Directions:
Write out all entries word for word.

Items from a data source
········

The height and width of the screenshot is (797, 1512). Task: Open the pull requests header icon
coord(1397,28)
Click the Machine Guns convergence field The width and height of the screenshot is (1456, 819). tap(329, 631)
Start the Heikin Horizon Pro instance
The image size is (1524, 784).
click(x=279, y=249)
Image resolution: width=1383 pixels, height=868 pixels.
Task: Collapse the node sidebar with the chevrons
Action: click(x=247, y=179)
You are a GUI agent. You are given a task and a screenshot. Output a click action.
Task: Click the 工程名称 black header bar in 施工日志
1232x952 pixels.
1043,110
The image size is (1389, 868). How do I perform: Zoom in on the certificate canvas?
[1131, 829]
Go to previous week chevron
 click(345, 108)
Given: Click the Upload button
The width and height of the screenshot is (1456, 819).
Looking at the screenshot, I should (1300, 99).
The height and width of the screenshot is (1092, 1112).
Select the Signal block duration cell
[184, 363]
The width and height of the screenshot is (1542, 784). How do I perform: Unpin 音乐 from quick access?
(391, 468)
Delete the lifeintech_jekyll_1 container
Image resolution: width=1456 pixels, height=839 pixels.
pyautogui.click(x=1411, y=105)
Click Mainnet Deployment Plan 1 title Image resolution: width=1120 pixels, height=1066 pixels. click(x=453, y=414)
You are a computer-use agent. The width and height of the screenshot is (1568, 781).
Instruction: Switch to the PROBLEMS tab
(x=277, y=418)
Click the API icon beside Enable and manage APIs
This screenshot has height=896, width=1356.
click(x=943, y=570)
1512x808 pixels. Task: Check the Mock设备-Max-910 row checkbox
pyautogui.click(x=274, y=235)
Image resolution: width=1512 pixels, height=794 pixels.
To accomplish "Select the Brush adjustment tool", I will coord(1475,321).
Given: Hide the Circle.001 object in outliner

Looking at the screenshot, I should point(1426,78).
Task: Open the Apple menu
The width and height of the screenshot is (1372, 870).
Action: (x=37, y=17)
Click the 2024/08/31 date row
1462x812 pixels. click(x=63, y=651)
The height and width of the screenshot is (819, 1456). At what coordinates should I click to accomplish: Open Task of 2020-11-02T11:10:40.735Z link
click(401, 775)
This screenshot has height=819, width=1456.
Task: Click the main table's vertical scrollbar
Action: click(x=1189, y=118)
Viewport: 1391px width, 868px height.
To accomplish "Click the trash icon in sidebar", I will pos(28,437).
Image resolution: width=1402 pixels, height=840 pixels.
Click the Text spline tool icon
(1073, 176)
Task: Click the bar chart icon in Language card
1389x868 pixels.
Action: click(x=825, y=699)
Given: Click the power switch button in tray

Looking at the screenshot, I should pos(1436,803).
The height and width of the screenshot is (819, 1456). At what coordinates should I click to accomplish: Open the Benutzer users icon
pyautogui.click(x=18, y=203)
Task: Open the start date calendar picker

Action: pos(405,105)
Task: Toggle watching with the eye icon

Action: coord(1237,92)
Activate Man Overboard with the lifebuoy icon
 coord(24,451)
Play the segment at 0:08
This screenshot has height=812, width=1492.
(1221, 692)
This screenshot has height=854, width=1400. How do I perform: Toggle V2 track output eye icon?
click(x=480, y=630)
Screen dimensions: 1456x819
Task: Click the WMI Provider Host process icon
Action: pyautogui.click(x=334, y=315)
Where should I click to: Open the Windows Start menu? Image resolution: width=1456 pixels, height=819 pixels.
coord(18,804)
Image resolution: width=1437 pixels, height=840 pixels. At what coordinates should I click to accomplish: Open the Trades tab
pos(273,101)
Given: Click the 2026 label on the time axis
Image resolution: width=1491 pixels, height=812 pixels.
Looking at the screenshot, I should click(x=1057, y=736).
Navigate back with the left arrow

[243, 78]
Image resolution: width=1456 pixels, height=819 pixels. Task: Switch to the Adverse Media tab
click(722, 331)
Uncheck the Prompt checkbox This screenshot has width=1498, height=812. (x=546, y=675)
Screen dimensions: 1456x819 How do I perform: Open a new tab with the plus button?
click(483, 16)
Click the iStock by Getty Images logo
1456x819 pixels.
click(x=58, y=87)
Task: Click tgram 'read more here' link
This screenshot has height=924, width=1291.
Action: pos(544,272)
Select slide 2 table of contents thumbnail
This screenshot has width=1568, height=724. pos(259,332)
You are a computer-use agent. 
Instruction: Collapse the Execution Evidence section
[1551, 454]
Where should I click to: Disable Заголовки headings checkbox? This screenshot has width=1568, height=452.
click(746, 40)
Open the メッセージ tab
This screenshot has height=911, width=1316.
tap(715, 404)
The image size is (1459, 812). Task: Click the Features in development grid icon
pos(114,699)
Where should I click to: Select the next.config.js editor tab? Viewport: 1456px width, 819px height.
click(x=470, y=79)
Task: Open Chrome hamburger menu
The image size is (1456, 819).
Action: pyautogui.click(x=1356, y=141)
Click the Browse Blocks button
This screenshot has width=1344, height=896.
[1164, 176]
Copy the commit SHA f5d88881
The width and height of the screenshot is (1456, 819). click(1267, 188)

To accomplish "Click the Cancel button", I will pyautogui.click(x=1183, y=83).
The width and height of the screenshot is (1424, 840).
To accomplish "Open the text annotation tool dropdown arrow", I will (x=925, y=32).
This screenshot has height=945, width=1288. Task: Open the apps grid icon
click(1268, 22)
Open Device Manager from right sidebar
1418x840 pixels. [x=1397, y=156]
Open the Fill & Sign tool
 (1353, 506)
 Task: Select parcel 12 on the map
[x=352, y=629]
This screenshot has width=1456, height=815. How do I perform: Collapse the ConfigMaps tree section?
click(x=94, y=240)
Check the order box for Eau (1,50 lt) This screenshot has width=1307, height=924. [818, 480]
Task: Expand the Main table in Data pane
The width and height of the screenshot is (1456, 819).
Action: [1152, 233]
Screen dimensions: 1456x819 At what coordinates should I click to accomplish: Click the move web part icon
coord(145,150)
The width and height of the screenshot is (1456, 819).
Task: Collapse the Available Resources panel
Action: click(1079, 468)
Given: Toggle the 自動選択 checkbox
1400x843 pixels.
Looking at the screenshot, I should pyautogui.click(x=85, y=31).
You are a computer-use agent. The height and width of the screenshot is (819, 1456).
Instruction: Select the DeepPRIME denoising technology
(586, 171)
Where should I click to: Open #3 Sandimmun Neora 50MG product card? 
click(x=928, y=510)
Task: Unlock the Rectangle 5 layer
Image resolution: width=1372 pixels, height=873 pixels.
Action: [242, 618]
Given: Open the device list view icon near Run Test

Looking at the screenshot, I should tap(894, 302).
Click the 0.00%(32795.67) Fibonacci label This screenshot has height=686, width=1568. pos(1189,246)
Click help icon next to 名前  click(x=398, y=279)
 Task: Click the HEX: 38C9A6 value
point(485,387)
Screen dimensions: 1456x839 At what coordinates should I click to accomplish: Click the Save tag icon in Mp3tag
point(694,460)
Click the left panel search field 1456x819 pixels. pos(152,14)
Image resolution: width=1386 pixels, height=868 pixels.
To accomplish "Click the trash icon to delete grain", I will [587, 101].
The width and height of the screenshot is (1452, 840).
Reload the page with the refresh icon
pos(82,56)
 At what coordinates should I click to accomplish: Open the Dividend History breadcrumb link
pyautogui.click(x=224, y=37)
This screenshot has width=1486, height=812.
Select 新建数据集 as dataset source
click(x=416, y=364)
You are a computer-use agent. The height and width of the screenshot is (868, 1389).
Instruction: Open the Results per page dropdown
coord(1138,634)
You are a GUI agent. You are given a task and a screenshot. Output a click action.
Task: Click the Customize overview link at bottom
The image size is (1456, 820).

········

Response below:
The height and width of the screenshot is (797, 1512). Task: Open the pull requests header icon
coord(1397,28)
Click the Machine Guns convergence field The width and height of the screenshot is (1456, 819). tap(329, 631)
Start the Heikin Horizon Pro instance
The image size is (1524, 784).
click(x=279, y=249)
Image resolution: width=1383 pixels, height=868 pixels.
Task: Collapse the node sidebar with the chevrons
Action: click(x=247, y=179)
You are a GUI agent. You are given a task and a screenshot. Output a click action.
Task: Click the 工程名称 black header bar in 施工日志
1232x952 pixels.
1043,110
The image size is (1389, 868). How do I perform: Zoom in on the certificate canvas?
[1131, 829]
Go to previous week chevron
 click(345, 108)
Given: Click the Upload button
The width and height of the screenshot is (1456, 819).
Looking at the screenshot, I should (1300, 99).
The height and width of the screenshot is (1092, 1112).
Select the Signal block duration cell
[184, 363]
The width and height of the screenshot is (1542, 784). How do I perform: Unpin 音乐 from quick access?
(391, 468)
Delete the lifeintech_jekyll_1 container
Image resolution: width=1456 pixels, height=839 pixels.
pyautogui.click(x=1411, y=105)
Click Mainnet Deployment Plan 1 title Image resolution: width=1120 pixels, height=1066 pixels. click(x=453, y=414)
You are a computer-use agent. The width and height of the screenshot is (1568, 781).
Instruction: Switch to the PROBLEMS tab
(x=277, y=418)
Click the API icon beside Enable and manage APIs
This screenshot has height=896, width=1356.
click(x=943, y=570)
1512x808 pixels. Task: Check the Mock设备-Max-910 row checkbox
pyautogui.click(x=274, y=235)
Image resolution: width=1512 pixels, height=794 pixels.
To accomplish "Select the Brush adjustment tool", I will coord(1475,321).
Given: Hide the Circle.001 object in outliner

Looking at the screenshot, I should point(1426,78).
Task: Open the Apple menu
The width and height of the screenshot is (1372, 870).
Action: (x=37, y=17)
Click the 2024/08/31 date row
1462x812 pixels. click(x=63, y=651)
The height and width of the screenshot is (819, 1456). At what coordinates should I click to accomplish: Open Task of 2020-11-02T11:10:40.735Z link
click(401, 775)
This screenshot has height=819, width=1456.
Task: Click the main table's vertical scrollbar
Action: click(x=1189, y=118)
Viewport: 1391px width, 868px height.
To accomplish "Click the trash icon in sidebar", I will pos(28,437).
Image resolution: width=1402 pixels, height=840 pixels.
Click the Text spline tool icon
(1073, 176)
Task: Click the bar chart icon in Language card
1389x868 pixels.
Action: click(x=825, y=699)
Given: Click the power switch button in tray

Looking at the screenshot, I should pos(1436,803).
The height and width of the screenshot is (819, 1456). At what coordinates should I click to accomplish: Open the Benutzer users icon
pyautogui.click(x=18, y=203)
Task: Open the start date calendar picker

Action: pos(405,105)
Task: Toggle watching with the eye icon

Action: coord(1237,92)
Activate Man Overboard with the lifebuoy icon
 coord(24,451)
Play the segment at 0:08
This screenshot has height=812, width=1492.
(1221, 692)
This screenshot has height=854, width=1400. How do I perform: Toggle V2 track output eye icon?
click(x=480, y=630)
Screen dimensions: 1456x819
Task: Click the WMI Provider Host process icon
Action: pyautogui.click(x=334, y=315)
Where should I click to: Open the Windows Start menu? Image resolution: width=1456 pixels, height=819 pixels.
coord(18,804)
Image resolution: width=1437 pixels, height=840 pixels. At what coordinates should I click to accomplish: Open the Trades tab
pos(273,101)
Given: Click the 2026 label on the time axis
Image resolution: width=1491 pixels, height=812 pixels.
Looking at the screenshot, I should click(x=1057, y=736).
Navigate back with the left arrow

[243, 78]
Image resolution: width=1456 pixels, height=819 pixels. Task: Switch to the Adverse Media tab
click(722, 331)
Uncheck the Prompt checkbox This screenshot has width=1498, height=812. (x=546, y=675)
Screen dimensions: 1456x819 How do I perform: Open a new tab with the plus button?
click(483, 16)
Click the iStock by Getty Images logo
1456x819 pixels.
click(x=58, y=87)
Task: Click tgram 'read more here' link
This screenshot has height=924, width=1291.
Action: pos(544,272)
Select slide 2 table of contents thumbnail
This screenshot has width=1568, height=724. pos(259,332)
You are a computer-use agent. 
Instruction: Collapse the Execution Evidence section
[1551, 454]
Where should I click to: Disable Заголовки headings checkbox? This screenshot has width=1568, height=452.
click(746, 40)
Open the メッセージ tab
This screenshot has height=911, width=1316.
tap(715, 404)
The image size is (1459, 812). Task: Click the Features in development grid icon
pos(114,699)
Where should I click to: Select the next.config.js editor tab? Viewport: 1456px width, 819px height.
click(x=470, y=79)
Task: Open Chrome hamburger menu
The image size is (1456, 819).
Action: pyautogui.click(x=1356, y=141)
Click the Browse Blocks button
This screenshot has width=1344, height=896.
[1164, 176]
Copy the commit SHA f5d88881
The width and height of the screenshot is (1456, 819). click(1267, 188)

To accomplish "Click the Cancel button", I will pyautogui.click(x=1183, y=83).
The width and height of the screenshot is (1424, 840).
To accomplish "Open the text annotation tool dropdown arrow", I will (x=925, y=32).
This screenshot has height=945, width=1288. Task: Open the apps grid icon
click(1268, 22)
Open Device Manager from right sidebar
1418x840 pixels. [x=1397, y=156]
Open the Fill & Sign tool
 (1353, 506)
 Task: Select parcel 12 on the map
[x=352, y=629]
This screenshot has width=1456, height=815. How do I perform: Collapse the ConfigMaps tree section?
click(x=94, y=240)
Check the order box for Eau (1,50 lt) This screenshot has width=1307, height=924. [818, 480]
Task: Expand the Main table in Data pane
The width and height of the screenshot is (1456, 819).
Action: [1152, 233]
Screen dimensions: 1456x819 At what coordinates should I click to accomplish: Click the move web part icon
coord(145,150)
The width and height of the screenshot is (1456, 819).
Task: Collapse the Available Resources panel
Action: click(1079, 468)
Given: Toggle the 自動選択 checkbox
1400x843 pixels.
Looking at the screenshot, I should pyautogui.click(x=85, y=31).
You are a computer-use agent. The height and width of the screenshot is (819, 1456).
Instruction: Select the DeepPRIME denoising technology
(586, 171)
Where should I click to: Open #3 Sandimmun Neora 50MG product card? 
click(x=928, y=510)
Task: Unlock the Rectangle 5 layer
Image resolution: width=1372 pixels, height=873 pixels.
Action: [242, 618]
Given: Open the device list view icon near Run Test

Looking at the screenshot, I should tap(894, 302).
Click the 0.00%(32795.67) Fibonacci label This screenshot has height=686, width=1568. pos(1189,246)
Click help icon next to 名前  click(x=398, y=279)
 Task: Click the HEX: 38C9A6 value
point(485,387)
Screen dimensions: 1456x839 At what coordinates should I click to accomplish: Click the Save tag icon in Mp3tag
point(694,460)
Click the left panel search field 1456x819 pixels. pos(152,14)
Image resolution: width=1386 pixels, height=868 pixels.
To accomplish "Click the trash icon to delete grain", I will [587, 101].
The width and height of the screenshot is (1452, 840).
Reload the page with the refresh icon
pos(82,56)
 At what coordinates should I click to accomplish: Open the Dividend History breadcrumb link
pyautogui.click(x=224, y=37)
This screenshot has width=1486, height=812.
Select 新建数据集 as dataset source
click(x=416, y=364)
You are a computer-use agent. The height and width of the screenshot is (868, 1389).
Instruction: Open the Results per page dropdown
coord(1138,634)
You are a GUI agent. You are given a task and a screenshot. Output a click action.
Task: Click the Customize overview link at bottom
The image size is (1456, 820).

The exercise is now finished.